What to work on: From the listing below, copy each line that holds "price".

******************************

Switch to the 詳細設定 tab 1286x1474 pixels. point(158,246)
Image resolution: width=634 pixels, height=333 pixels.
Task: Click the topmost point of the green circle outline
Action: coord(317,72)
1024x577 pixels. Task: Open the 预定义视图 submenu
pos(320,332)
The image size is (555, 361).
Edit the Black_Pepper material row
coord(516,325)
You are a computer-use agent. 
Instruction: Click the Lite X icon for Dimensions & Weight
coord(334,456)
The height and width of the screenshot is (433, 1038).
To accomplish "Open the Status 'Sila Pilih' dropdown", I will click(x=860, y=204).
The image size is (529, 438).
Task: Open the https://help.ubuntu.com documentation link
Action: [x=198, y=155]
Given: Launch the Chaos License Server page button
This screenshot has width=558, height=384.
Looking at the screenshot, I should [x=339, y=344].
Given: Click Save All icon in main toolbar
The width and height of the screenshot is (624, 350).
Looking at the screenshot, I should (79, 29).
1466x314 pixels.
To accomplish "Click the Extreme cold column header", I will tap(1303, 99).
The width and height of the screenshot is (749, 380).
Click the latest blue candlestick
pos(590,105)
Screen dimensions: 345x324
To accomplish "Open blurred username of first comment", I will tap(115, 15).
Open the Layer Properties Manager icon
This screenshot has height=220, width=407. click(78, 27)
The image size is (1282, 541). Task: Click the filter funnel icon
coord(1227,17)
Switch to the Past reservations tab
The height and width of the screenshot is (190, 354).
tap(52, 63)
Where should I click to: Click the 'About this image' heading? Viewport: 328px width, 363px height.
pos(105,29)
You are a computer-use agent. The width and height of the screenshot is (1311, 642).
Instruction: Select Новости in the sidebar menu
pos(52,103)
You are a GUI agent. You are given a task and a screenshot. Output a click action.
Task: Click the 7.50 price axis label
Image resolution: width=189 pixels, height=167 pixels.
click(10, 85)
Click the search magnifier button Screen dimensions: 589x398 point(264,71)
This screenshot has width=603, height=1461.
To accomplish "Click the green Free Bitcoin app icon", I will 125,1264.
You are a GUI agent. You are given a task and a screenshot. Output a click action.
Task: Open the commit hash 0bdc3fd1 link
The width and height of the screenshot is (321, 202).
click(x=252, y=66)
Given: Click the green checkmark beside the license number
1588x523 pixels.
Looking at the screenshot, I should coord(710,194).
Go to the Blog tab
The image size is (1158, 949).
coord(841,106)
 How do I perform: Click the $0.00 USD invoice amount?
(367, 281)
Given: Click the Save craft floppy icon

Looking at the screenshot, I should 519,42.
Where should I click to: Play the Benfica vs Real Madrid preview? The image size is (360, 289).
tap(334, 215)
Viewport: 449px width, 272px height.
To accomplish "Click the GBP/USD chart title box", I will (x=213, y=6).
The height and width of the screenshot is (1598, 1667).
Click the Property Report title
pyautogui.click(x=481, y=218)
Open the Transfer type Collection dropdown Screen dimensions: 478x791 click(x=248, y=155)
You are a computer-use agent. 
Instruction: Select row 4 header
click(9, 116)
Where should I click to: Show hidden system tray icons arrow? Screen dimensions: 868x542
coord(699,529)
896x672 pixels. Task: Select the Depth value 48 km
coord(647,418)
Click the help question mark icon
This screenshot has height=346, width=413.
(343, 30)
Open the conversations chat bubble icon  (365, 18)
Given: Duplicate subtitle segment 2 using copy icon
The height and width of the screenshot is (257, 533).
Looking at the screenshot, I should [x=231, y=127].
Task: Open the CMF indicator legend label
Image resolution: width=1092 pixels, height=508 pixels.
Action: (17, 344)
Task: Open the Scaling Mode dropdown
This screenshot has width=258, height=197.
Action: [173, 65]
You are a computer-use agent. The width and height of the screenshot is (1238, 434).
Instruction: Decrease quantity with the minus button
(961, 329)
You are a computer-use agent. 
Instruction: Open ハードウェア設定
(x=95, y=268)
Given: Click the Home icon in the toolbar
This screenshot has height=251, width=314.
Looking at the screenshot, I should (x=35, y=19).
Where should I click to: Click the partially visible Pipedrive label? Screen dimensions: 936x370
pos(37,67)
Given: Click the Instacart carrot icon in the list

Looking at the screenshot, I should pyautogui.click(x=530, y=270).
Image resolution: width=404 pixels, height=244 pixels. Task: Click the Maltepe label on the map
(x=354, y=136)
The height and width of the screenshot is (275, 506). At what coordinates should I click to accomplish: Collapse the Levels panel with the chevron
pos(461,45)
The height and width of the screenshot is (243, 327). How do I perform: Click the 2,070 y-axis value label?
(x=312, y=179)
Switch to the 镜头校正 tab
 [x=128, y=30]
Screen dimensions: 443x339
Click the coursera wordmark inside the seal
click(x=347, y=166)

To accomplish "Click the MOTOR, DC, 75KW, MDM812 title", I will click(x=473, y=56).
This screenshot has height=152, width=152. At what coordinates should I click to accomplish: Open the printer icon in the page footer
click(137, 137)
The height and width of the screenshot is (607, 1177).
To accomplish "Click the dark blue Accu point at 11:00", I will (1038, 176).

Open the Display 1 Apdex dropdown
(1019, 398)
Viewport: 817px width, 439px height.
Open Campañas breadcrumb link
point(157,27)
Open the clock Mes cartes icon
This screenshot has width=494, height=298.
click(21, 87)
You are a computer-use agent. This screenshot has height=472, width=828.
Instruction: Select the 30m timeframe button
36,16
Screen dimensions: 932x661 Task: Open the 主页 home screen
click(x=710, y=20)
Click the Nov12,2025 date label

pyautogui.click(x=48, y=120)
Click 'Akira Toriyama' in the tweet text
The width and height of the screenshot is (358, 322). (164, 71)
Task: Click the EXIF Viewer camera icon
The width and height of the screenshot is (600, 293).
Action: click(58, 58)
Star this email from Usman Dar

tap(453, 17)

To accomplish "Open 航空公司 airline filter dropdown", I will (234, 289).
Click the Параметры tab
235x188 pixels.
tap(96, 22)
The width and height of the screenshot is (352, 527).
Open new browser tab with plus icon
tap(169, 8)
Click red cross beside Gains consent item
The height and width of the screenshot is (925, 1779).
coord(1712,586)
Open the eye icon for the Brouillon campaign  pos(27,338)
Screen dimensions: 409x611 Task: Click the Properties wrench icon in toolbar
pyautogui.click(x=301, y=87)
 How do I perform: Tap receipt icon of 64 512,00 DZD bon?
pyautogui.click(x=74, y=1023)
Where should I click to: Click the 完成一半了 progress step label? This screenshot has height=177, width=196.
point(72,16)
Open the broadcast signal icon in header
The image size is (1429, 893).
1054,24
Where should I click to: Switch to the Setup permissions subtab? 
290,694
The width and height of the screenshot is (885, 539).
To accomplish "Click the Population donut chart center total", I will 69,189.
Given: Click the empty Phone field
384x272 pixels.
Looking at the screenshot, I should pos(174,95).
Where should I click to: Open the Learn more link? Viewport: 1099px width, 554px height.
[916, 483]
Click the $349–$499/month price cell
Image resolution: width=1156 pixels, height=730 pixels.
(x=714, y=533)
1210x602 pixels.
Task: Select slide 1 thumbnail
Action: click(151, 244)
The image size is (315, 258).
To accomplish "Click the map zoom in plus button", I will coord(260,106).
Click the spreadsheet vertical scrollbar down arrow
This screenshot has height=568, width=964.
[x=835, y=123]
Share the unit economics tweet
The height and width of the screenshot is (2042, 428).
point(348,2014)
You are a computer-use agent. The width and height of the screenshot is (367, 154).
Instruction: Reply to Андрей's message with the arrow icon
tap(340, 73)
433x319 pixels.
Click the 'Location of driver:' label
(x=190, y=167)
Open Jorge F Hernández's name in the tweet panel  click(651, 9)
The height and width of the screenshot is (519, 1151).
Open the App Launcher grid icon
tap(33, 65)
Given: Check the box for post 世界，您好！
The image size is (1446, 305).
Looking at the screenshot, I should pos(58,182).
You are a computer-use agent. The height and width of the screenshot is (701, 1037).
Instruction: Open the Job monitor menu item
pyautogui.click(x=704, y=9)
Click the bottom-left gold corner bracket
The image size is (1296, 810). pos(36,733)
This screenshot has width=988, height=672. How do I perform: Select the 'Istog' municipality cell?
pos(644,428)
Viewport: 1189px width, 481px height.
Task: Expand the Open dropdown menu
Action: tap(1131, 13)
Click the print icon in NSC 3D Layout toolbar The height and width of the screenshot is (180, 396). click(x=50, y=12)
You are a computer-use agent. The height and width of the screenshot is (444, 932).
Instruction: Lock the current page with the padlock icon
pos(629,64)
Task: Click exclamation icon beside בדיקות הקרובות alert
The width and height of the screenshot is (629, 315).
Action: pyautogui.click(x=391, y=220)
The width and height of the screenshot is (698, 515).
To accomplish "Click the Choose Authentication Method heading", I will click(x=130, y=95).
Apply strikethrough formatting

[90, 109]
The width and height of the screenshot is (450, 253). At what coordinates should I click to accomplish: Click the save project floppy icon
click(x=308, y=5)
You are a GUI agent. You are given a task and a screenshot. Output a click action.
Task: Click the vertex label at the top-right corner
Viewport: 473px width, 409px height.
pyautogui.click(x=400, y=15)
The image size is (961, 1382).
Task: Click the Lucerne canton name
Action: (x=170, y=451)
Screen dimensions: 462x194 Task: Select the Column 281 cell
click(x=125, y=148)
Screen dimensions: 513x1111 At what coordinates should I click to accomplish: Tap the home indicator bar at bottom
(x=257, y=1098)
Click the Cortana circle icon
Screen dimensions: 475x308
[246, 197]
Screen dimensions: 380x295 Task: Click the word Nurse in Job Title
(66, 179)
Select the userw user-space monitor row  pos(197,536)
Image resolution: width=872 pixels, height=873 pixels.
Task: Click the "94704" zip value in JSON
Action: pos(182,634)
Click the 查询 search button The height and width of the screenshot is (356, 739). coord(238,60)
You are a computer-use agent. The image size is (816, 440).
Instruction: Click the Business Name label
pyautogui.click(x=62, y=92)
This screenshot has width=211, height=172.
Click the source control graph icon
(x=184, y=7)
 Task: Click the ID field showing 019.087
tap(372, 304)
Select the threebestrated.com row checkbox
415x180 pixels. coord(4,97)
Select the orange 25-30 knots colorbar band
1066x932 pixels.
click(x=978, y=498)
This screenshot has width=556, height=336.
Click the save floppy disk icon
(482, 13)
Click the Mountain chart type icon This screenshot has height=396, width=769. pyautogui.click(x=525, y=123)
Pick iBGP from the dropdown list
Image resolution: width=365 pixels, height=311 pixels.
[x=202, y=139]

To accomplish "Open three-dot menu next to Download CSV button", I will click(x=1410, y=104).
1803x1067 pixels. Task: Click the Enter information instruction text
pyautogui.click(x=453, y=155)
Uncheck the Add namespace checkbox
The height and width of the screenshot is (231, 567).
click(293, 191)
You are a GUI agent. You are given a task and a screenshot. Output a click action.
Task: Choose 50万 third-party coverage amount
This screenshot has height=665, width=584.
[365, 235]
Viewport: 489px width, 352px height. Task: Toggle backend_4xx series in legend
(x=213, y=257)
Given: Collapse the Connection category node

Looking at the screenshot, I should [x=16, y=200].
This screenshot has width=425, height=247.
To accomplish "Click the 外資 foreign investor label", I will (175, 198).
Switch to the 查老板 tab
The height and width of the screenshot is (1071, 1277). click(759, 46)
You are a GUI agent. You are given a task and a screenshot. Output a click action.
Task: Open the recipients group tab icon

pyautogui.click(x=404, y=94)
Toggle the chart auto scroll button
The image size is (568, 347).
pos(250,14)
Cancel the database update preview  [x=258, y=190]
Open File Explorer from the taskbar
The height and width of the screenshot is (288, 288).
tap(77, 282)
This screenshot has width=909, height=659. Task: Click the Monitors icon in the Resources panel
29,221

******************************

Exercise output:
Task: Click the 7.50 price axis label
Click the $349–$499/month price cell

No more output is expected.